When I was in college as in the early-1970s, the the heroes of the Journalism Department were Vietnam reporters Neil Sheehan, Malcolm Brown, Peter Arnett and David Halberstam. It was then I first read Halberstam’s book, “The Making of a Quagmire.” I thought it was a stunning achievement, and still do. Like all good reporters, Halberstam reported what he saw, and what he saw was (1) the U.S. government’s failure to come to grips with the reality that the Vietnam War was not winnable, and (2) the government was withholding evidence from the American public that it was losing the war, both militarily and politically. Mind you, he didn’t accept the assignment to dissent with his country or question its foreign policy, merely to report what he saw. Not all of the Saigon reporters agreed with what he was reporting. Some thought he was being disloyal to his country. Halberstam, on the other hand, strongly believed his job was to report the truth, as did Sheehan, Brown, Arnett and others, which is what they did. When Halberstam returned home, he wrote this book, which was published in 1965, and is the copy I still own, all 323 pages.“


In war, the first casualty is truth,” is an age-old axiom, first voiced by Aeschylus, the Greek dramatist (525 BC—456 BC). And what should Halberstam find when he arrived in Saigon, in the fall of 1962? Government lying: battles reported as victories by the U.S. military brass that at best were draws, and often defeats. The most telling was soon to come, the battle at Ap Bac, on January 2, 1963. Up to this point, the Vietcong had been playing a game of hit-and-run—making sudden unexpected attacks and disappearing before heavy reinforcements could arrive.

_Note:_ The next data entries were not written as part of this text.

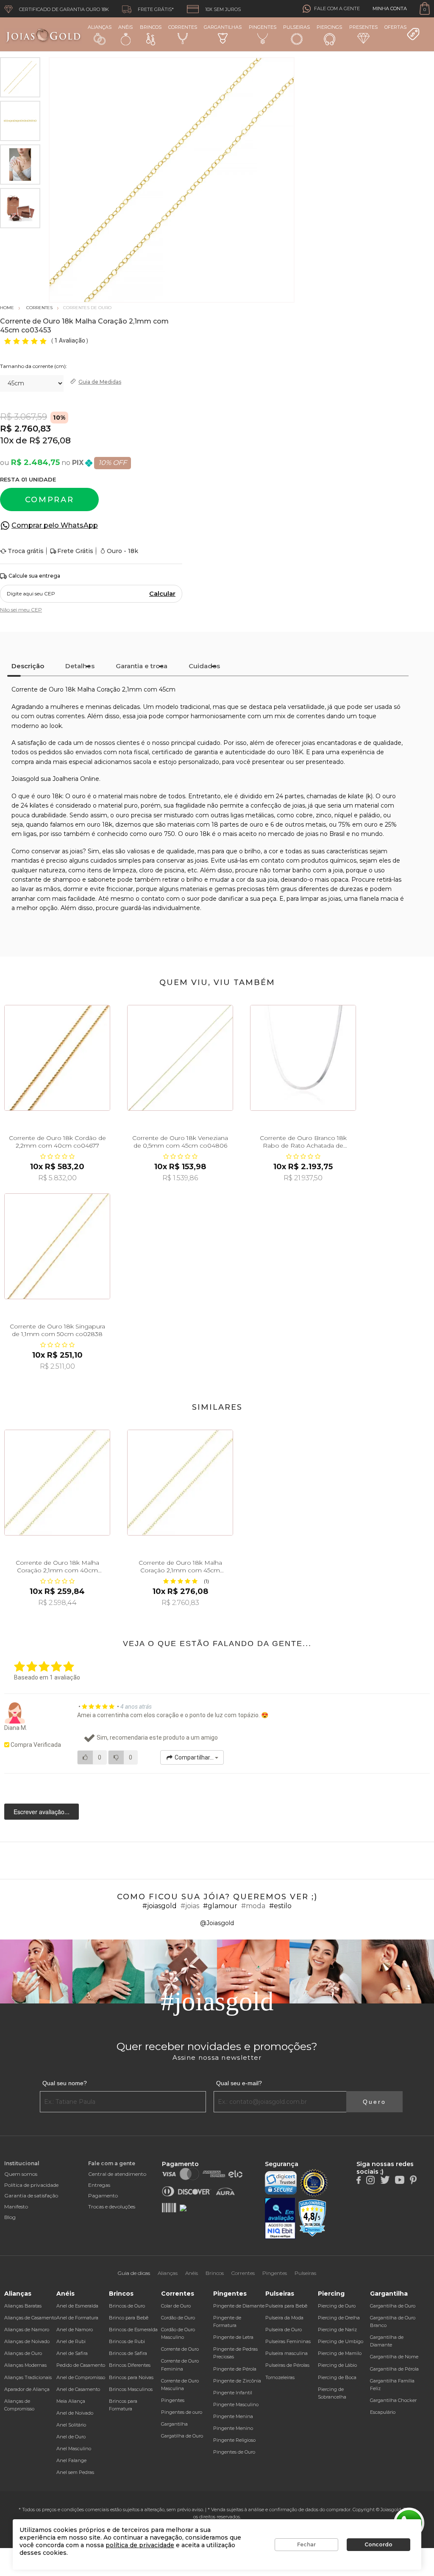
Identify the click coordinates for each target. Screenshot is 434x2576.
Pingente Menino (233, 2428)
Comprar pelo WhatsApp (54, 525)
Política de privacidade (31, 2185)
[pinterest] (413, 2179)
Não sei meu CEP (21, 609)
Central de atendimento (117, 2174)
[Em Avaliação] (280, 2218)
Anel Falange (71, 2460)
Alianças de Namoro (26, 2330)
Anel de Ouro (71, 2437)
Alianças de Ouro (23, 2353)
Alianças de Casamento (30, 2318)
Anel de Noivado (74, 2413)
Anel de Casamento (78, 2389)
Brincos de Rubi (127, 2341)
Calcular (162, 594)
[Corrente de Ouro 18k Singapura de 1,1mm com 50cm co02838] (57, 1246)
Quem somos (20, 2174)
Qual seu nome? (64, 2083)
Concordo (378, 2544)
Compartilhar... (194, 1757)
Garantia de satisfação (31, 2195)
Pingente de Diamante (238, 2306)
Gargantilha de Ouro (392, 2306)
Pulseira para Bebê (286, 2306)
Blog (10, 2217)
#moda (253, 1906)
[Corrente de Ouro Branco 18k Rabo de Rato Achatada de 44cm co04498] (303, 1058)
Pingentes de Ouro (234, 2452)
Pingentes (262, 27)
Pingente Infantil (232, 2393)
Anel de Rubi (71, 2341)
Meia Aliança (70, 2401)
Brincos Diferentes (129, 2365)
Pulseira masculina (286, 2353)
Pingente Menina (233, 2416)
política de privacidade (140, 2545)
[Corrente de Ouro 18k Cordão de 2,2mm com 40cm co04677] (57, 1058)
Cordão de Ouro (178, 2318)
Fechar (306, 2544)
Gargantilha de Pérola (394, 2369)
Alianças (99, 27)
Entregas (99, 2185)
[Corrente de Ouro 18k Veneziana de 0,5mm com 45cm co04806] (180, 1058)
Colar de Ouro (176, 2306)
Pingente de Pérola (234, 2369)
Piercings (329, 27)
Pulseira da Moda (284, 2318)
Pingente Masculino (236, 2404)
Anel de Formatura (77, 2318)
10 (7, 440)
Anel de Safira (72, 2353)
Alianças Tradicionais (28, 2377)
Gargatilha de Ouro (182, 2436)
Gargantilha (174, 2424)
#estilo (280, 1906)
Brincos (150, 27)
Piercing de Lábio (337, 2365)
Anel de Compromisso (80, 2377)
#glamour (220, 1906)
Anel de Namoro (74, 2330)
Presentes (363, 27)
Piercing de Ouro (337, 2306)
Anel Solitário (71, 2425)
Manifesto (16, 2206)
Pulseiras (296, 27)
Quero (374, 2101)
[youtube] (399, 2179)
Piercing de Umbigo (340, 2341)
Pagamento (103, 2195)
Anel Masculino (73, 2448)
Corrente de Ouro (180, 2349)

“If we could only make them stand and fight,” the U.S. military command kept saying. At Ap Bac that is exactly what happened. At Ap Bac, the ARVN (Army of the Republic of Vietnam) had the Vietcong trapped. With no where to go, they would have to stand and fight. Thus, the standing battle the Americans wanted was about to take place. The battle was in fact a debacle. The ARVN had the advantage, was better equipped, in greater number, had superior fire-power, and had the support of U.S. helicopters and armored personnel carries. The failure to seize the moment—and this was the biggest problem throughout the war—was because the ARVN were poorly led, feared casualties, and had no heart for battle. At Ap Bac, with the enemy pinned down, ARVN attacks were uncoordinated, haphazard, and some never came, despited repeated orders. The Vietcong fought their way out and escaped once again.

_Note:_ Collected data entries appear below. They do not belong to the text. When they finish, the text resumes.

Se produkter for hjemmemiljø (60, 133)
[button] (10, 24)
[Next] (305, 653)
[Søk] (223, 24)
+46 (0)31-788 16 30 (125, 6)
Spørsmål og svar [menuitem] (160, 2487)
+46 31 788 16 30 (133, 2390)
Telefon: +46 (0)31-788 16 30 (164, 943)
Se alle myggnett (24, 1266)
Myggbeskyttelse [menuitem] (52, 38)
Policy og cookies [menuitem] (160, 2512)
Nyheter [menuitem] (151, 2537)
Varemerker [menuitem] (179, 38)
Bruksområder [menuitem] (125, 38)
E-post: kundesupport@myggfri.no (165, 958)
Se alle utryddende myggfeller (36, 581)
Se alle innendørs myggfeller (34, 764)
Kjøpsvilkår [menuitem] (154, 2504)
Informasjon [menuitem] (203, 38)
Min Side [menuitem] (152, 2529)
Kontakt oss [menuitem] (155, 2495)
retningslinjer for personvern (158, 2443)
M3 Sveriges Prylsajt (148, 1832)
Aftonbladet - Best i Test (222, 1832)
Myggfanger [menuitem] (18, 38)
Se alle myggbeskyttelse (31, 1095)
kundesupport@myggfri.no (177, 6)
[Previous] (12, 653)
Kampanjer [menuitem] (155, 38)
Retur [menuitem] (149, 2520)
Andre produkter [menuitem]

Halberstam visited the battlefield afterwards. He writes: “Arnett and I went to Ap Bac in a helicopter . . . when (we) flew back to the CP we found a brass-plated, white-helmed honor guard paying tribute to General Cao, who had not bothered to visit the battlefield. General Harkins was also there, about to leave for Saigon, and we asked him what was happening. “We’ve got them in a trap,” he said, “and we’re going to spring it in half an hour.” We looked at him, completely bewildered. The enemy was long gone, the Government troops were so completely disorganized that they would not even carry out their own dead, a province chief was shelling his own men—and a trap was about to be sprung? As on so many occasions in Vietnam, we never knew whether Harkins believed what he was saying, or whether he felt that it should be said.”

The battle of Ap Bac was recorded as a victory by the U.S. high command. At the time, Haberstam wrote prophetically: “The failures at Ap Bac had been repeated on a smaller scale every day for the past year, and if not corrected, they boded even greater for the future.”

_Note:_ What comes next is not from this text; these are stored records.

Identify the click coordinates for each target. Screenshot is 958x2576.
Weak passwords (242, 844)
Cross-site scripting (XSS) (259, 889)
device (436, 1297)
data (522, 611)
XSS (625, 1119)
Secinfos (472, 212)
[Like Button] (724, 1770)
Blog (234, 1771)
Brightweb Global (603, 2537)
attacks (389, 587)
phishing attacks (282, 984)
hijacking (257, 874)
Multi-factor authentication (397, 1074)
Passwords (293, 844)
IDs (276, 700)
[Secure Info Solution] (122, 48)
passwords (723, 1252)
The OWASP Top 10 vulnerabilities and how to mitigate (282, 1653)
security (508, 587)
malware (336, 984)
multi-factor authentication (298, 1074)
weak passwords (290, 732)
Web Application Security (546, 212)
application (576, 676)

Halberstam’s reporting in the New York Times was not lost on Washington. A month before he was assassinated, President John F. Kennedy met with the newspaper’s publisher Arthur Ochs Sulzberger. The President suggested that perhaps Halberstam was too close to the story, and “too involved.” Kennedy then suggested that perhaps it was time Halberstam was reassigned to another country. The result? Sulzberger respectfully declined, and extended Halberstam’s time in Vietnam.